3 timeless tips to score more press

There’s a reason journalists think PR pros spam them. Here’s how to change their minds, build better relationships with the reporters you pitch—and a better collection of clips.

journalism-media-relations-tips

Turning heads and earning headlines is no easy task. After all, it’s never as simple as buying a media list and clicking “send” on your next email pitch.

Here are three proven ways to carve out space for your story by carving out more time in your schedule to build better media relationships with the busy reporters on your beat:

1. Nurture relationships, not lists.

“The press is becoming more of a revolving door every day due to layoffs and a [fragmented media environment],” says Jason Abrams, public relations manager at Amtrak. “We’re at a place now where you have to use multiple tools to stay on top of media moves — you can’t just use one anymore.”

Abrams is signed up for multiple sites offering daily e-mail alerts about journalist moves. “I’m subscribed to Muck Rack, They Talk Biz News and Cision — and they’re all good,” he says.

He also uses LinkedIn and Twitter to stay on top of the media comings-and-goings.

“A lot of reporters I follow will also comment or like a post when someone else announces a new beat or job, so it shows up organically in my feed,” he says.

The bigger point is that we can’t forget the “relations” part in “media relations.”

“When I’ve built up a strong relationship with a reporter, they’ll often let me know they are leaving or changing beats,” says Abrams. “I’ll respond with the genuine pleasantries of wishing them well, I will miss working with them (all true), and also ask if they know yet who will be taking their place and who I should reach out to moving forward.”

2. Don’t just scan — be a reader and a fan.

There’s no substitute for reading the latest stories by reporters on your beat.

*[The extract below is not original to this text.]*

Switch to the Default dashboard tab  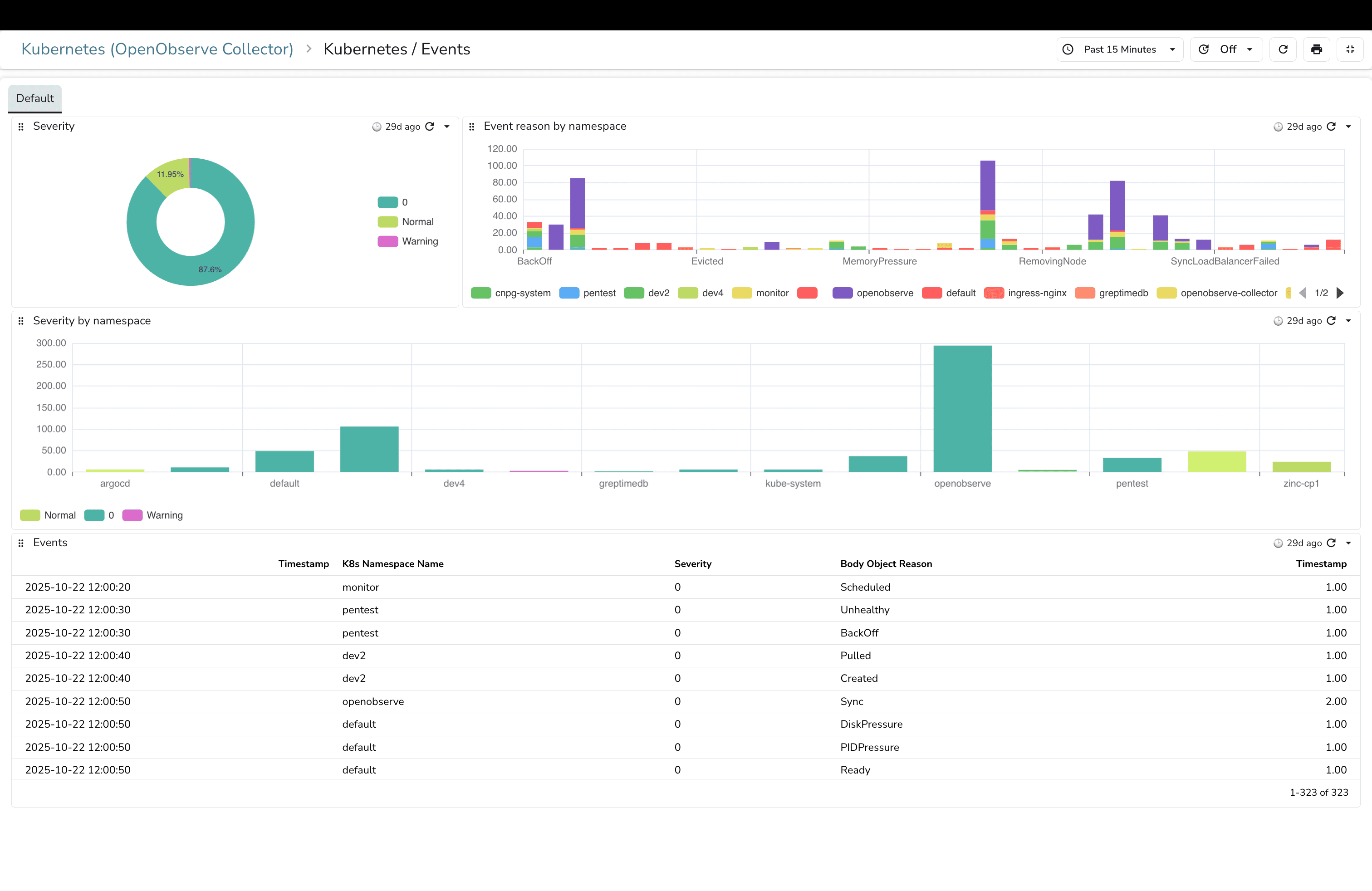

Abrams says he regularly researches the sites of outlets he works with — and not just when he has something to pitch.

 “I set my alerts to read what’s new, so I know if there’s a new reporter or if someone I work with has left,” he explains. “It also gives me an opportunity to like, comment or share their post. Journalists remember who’s helping them get the word out.”

 3. Go ahead — phone a friend.

Abrams acknowledges that most journalists today don’t want to field phone pitches. Even so, he’s not buying into the anti-phone cabal.

“I use social media, email and phone because all three still work!” he says. “Social media is great for introducing yourself and then taking the conversation to email. Email is the most reliable and frequent go-to for pitching. And I’m a strong proponent of calling reporters as long as it makes sense strategically.”

Abrams says the phone is still the best way aside from in-person meetings to maintain and grow reporter relationships.

“The occasional call will also allow me to receive a response faster if a reporter is interested,” he explains, “while also showing that I’m reaching out to them personally as opposed to just blasting a generic email to the masses.”

“Just last week, I pitched one of my friendlies over the phone because the pitch was specific to her,” Abrams shares as an example. “It was also pretty intricate, so I wanted to have the medium to talk everything through and soft sound her for her opinion in real-time.”